- _EXERCISE BRIEF_
From the passage about the Taita below, list the three groups of hills that make up the Taita hills.

- _EXCERPT TO READ_
The Taita are a historically significant and culturally rich people group in the Tsavo area.
They traditionally lived in the moist forests that top the magnificent Taita hills, which rise dramatically above Tsavo's semi-arid landscape. The Taita hills are actually three distinct groups of hills: Sagalla, Dawida, and Kasigau. The people on each of these hills are named Wasagalla, Wadawida (also sometimes Taita), and Wakasigau, respectively. They speak unique dialects and practise unique traditions, but there are many similarities among them. One of the more popular traditions shared by these people are the skull caves.
Similar to the concept of a catacomb, the dead were stored in caves, but unlike the Roman Catacombs, only the skulls were kept. The practice died out near the beginning of the 1900's when Christian missionaries began to convert the Taita, but the caves remain (along with the skulls) as a symbol of their cultural heritage.

- _MATERIAL SHOWN_

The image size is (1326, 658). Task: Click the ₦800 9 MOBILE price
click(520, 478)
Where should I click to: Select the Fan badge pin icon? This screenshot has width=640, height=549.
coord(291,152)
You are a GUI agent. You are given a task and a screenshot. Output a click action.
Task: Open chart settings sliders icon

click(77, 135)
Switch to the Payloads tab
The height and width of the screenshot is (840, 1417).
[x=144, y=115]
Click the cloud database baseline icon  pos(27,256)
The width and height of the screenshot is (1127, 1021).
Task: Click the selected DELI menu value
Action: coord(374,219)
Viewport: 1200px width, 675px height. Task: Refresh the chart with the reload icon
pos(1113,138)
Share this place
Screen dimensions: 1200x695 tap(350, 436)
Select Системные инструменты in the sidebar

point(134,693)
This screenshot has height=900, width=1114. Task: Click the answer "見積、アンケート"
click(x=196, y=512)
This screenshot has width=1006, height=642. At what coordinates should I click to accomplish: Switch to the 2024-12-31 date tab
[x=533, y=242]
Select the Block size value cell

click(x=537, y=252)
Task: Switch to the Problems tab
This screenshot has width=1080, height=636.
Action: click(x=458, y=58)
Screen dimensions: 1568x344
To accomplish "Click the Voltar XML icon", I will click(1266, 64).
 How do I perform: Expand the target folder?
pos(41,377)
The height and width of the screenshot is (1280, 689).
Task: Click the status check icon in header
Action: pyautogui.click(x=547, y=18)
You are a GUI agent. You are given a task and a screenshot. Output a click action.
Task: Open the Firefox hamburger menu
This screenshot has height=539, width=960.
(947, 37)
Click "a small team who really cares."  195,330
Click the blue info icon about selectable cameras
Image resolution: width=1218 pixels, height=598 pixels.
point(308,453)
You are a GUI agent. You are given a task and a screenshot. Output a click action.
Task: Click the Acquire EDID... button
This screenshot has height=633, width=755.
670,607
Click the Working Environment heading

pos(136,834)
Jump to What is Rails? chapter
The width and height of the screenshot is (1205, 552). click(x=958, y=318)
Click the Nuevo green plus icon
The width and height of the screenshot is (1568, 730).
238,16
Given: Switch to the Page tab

- _YOUR RESPONSE_
Sagalla, Dawida, Kasigau